* _Exercise goal_: For the records that follow, please set down exactly the lines between the one holding "Click the LABEL field heading" and the one holding "Given: Close the 金山打字通 2016 安装 window", inclusive, and only those.

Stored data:
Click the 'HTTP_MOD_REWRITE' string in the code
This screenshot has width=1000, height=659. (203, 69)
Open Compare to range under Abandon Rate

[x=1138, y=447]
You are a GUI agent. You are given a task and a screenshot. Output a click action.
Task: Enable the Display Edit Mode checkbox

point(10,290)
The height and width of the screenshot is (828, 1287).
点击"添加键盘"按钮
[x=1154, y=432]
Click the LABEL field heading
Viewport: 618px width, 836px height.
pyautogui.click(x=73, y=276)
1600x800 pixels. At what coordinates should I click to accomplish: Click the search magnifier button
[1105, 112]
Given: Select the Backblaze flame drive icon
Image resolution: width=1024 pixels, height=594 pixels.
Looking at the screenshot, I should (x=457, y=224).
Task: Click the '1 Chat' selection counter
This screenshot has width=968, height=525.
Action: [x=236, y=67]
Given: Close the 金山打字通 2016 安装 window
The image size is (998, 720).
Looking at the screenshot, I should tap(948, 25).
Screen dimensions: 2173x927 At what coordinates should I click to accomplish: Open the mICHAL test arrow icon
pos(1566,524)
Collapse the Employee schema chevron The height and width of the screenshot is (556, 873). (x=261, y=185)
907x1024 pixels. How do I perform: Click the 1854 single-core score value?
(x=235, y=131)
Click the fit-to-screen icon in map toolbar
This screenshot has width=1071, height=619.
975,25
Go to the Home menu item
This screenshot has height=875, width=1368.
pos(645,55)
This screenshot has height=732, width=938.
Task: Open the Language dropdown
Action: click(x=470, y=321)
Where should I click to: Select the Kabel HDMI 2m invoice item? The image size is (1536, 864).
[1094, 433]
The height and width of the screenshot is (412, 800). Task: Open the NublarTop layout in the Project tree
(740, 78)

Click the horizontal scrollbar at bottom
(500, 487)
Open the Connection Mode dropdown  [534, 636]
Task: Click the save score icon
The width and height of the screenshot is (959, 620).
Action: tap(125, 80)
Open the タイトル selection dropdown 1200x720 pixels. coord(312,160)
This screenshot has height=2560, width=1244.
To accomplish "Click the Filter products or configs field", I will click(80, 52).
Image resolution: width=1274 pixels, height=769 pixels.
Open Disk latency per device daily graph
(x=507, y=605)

* _Your response_:
Click the LABEL field heading
Viewport: 618px width, 836px height.
pyautogui.click(x=73, y=276)
1600x800 pixels. At what coordinates should I click to accomplish: Click the search magnifier button
[1105, 112]
Given: Select the Backblaze flame drive icon
Image resolution: width=1024 pixels, height=594 pixels.
Looking at the screenshot, I should (x=457, y=224).
Task: Click the '1 Chat' selection counter
This screenshot has width=968, height=525.
Action: [x=236, y=67]
Given: Close the 金山打字通 2016 安装 window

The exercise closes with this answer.